The towns are less than an hour apart by express train. They are all of Scotch history and characteristics apart in quality and in genius. Edinburgh is still royal, and sits supreme upon its hill, its past so present one forgets it is the past. Glasgow never could have been royal; and so it never was significant until royal Scotland ceased to be, and democratic Scotland, where a man's a man for a' that, came to take the place of the old, to take it completely, utterly. So long as the world was old, was the Old World, and looked toward the East, Edinburgh would be the chief city. When the world began to be new, and to look toward the New World, Glasgow came swiftly into being, and the race is to the swift.
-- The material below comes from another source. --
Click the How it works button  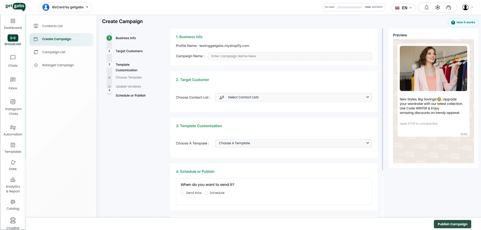(463, 23)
There is history to Glasgow, when it was a green pleasant village, and there was romance. It is but a short way, a foot-path journey if the pleasant green fields still invited, out to Bothwell Castle; splendid ruin, and, therefore, recalling Mary and Darnley and the Lennoxes, but not Bothwell. But Landside, where Mary was defeated, is a Glaswegian suburb, Kelvingrove—"let us haste"—is a prosperous residence district. The Broomielaw, lovely word, means simply and largely the harbour of Glasgow, made deliberately out of Clyde water in order that Glasgow's prosperity might flow out of the very heart of the city. "Lord, let Glasgow flourish according to the preaching of Thy word," ran the old motto. It has been shortened of late.
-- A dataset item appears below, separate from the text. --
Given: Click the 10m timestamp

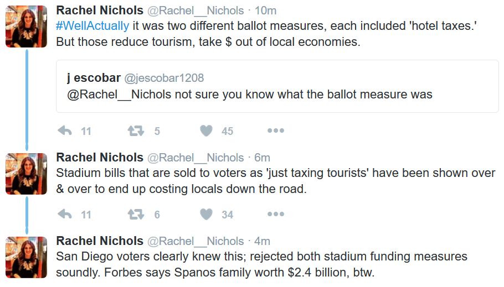Looking at the screenshot, I should tap(265, 11).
PORTRAIT OF THOMAS CARLYLE, BY WHISTLER.

The heart of the city is dreary miles of long monotonous streets, where beauty is never wasted in grass blade or architecture. George's Square may be noble, it has some good monuments, but it is veiled in commercial grime, like all the town. What could be expected of a city that would name its principal business street, "Sauchieburn," memorializing and defying that petty tragedy?

There is an art gallery with Whistler's "Carlyle," and a few other notable pictures (John Lavery's I looked at with joy) to redeem miles of mediocrity. (Here I should like to be original and not condemn, but there are the miles.)